Holy Cross: Crusaders have plenty to be thankful for as accolades roll in ahead of first home playoff game in 38 years

Photo: @HCrossFB


When the Holy Cross Crusaders heard and saw the news they’d been waiting for last Sunday, there was a little celebration that quickly turned to focus on the task at hand.

Holy Cross watched the NCAA FCS Selection Show as a team and saw they would be hosting a playoff game at Fitton Field for the first time since 1983. The opponent will be Sacred Heart, but it really could have been anyone, Bob Chesney and his team just wanted to get to work.

“You want to keep watching this or do you want to get to work?” he asked his team in a video posted to social media by HC. It was more of a rhetorical question, but Chesney got the response he was looking for and the Crusaders quickly got back to the film room.

This past week, Chesney met with the media to talk about what it means to have a home playoff game in this already historic season.

“It’s been a little while, but we’re finally back,” he said. “As I talk around town here, it sounds like a lot of people are going to this game which I’m really excited about. A lot of people are back fro Thanksgiving…we’re just hoping for a good showing. These guys, our guys are well prepared, they’re excited…this team is very good we’re about to play. You don’t get here by accident.

“It’s going to be a huge challenge and one we’re really excited about. We’re excited about the buzz around town and happy to get Holy Cross to a point where it hasn’t been in 40 years.”
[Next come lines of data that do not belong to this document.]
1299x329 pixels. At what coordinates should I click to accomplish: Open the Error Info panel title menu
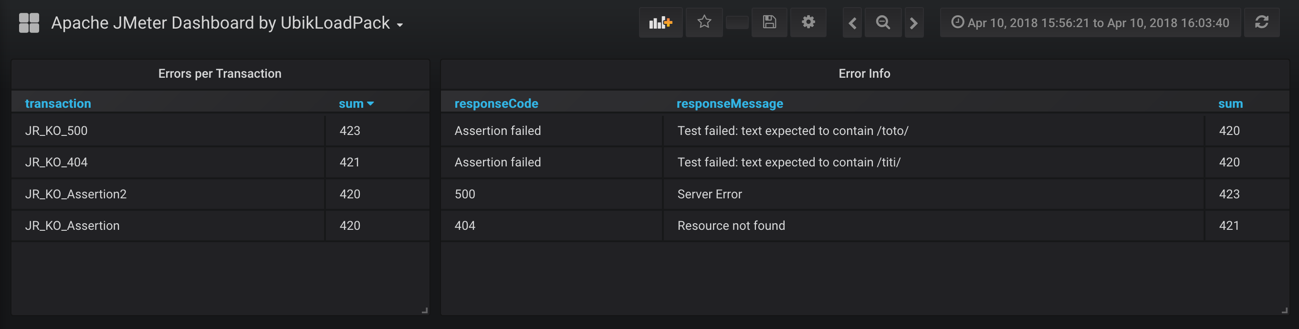click(x=864, y=74)
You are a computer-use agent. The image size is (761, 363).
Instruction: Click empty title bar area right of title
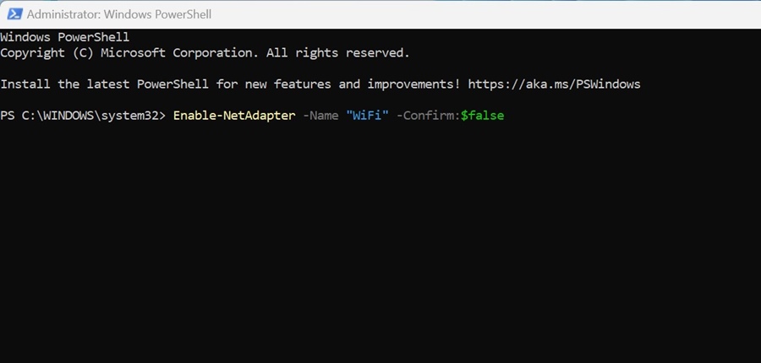[x=485, y=14]
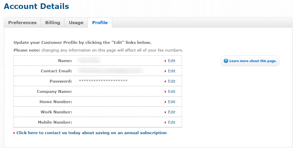Select the Profile tab
Image resolution: width=293 pixels, height=148 pixels.
tap(100, 23)
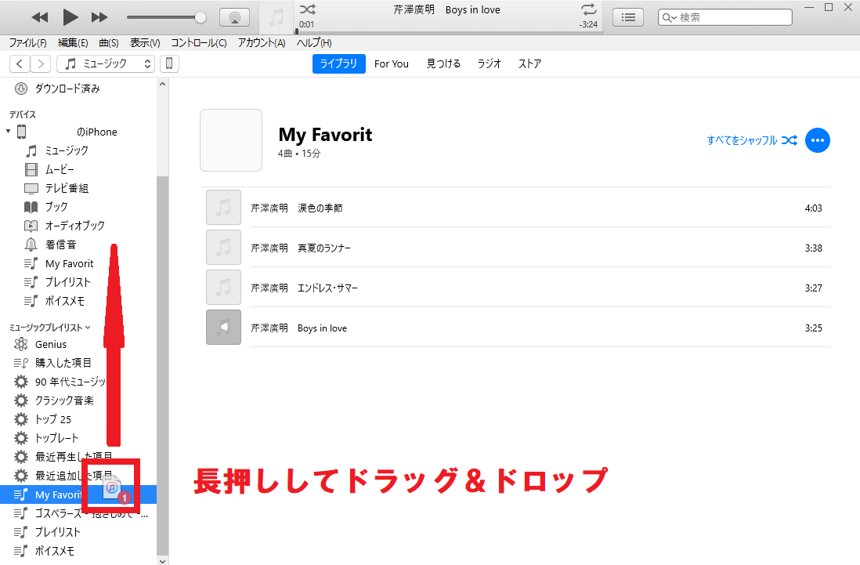Toggle shuffle mode in the now playing bar

click(x=307, y=9)

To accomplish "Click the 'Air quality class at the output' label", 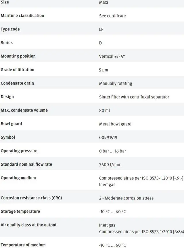I will pos(29,225).
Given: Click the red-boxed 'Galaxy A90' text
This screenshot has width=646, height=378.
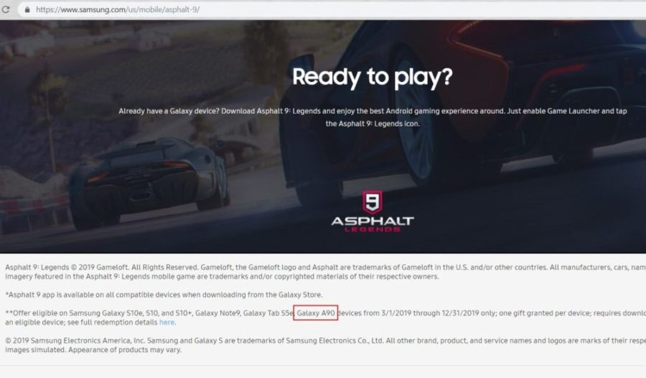Looking at the screenshot, I should pyautogui.click(x=316, y=313).
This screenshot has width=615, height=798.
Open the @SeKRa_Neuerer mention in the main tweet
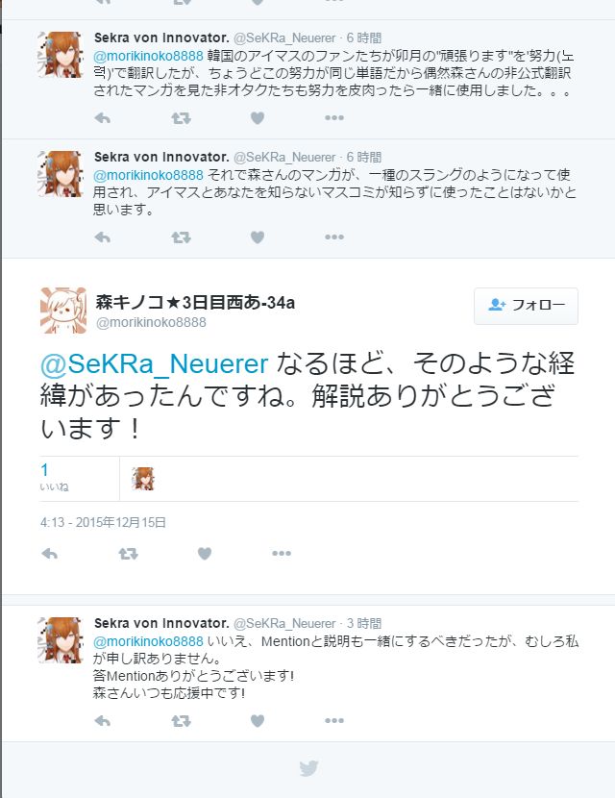(154, 363)
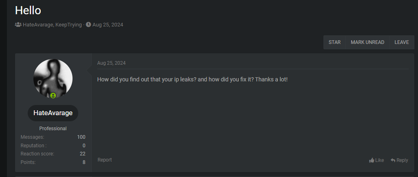Click the clock icon beside the date
Viewport: 418px width, 177px height.
88,25
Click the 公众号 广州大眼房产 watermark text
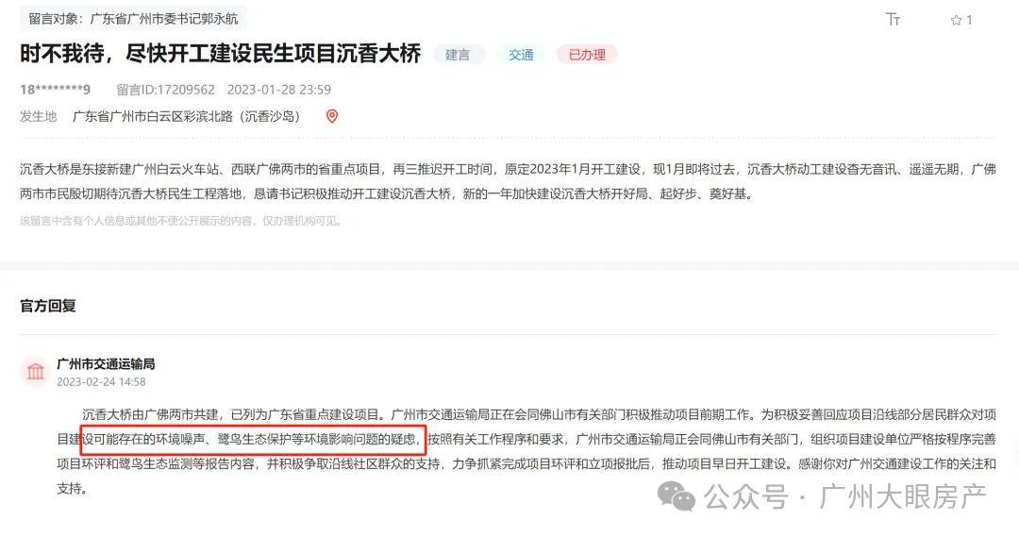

On top of the excitement surrounding the first home playoff game since a 28-21 loss to Western Carolina in the 1983 NCAA D1-AA playoffs, Holy Cross received a boatload of Patriot League accolades this week as well. Holy Cross had 12 first-team selections, eight second-team selections while Jacob Dobbs was named the league’s Defensive Player of the Year and Chesney was named the league’s Coach of the Year.

“Individual awards are the direct result of team success,” Dobbs tweeted out when he found out about the award. “So blessed to play next to as well as be coach dby amazing people. To say I’m blessed to be a part of Holy Cross football is an understatement.”

Last year, the Crusaders were dealt a tough hand having to face the No. 1 team in the country South Dakota in the postseason. At the time, Chesney wanted his team to embrace that feeling and use it as fuel and motivation throughout this year.

Now, as his team embarks on another historic day for the program in a year full of them, it’s safe to say they took his message to heart.

“Last year we took that trip, I know we had only played three games to that point, but we were missing 27 players when we went out to South Dakota,” he said. “We did not feel like that was our best product that we put out on the field and we knew that. We knew we had to correct that, we knew we had to stay intact. We always talk about the team that’s most intact is the one with the best chance at the end of the year to raise a trophy and move into the playoffs.

“I think we did that. The way we practiced, the way we played, the way we rotated a lot of the things we did. The rest days we had in there, the way we built practice plans all was very different this year than in the past. I think we tried to fully make sure we put these guys in the best position every day to stay healthy, continue to progress schematically and situationally, all the things that come with football fundamentally while trying to stay safe. The last two years we went into the playoffs we didn’t have a lot of our starters available and now, we feel a lot better about it.”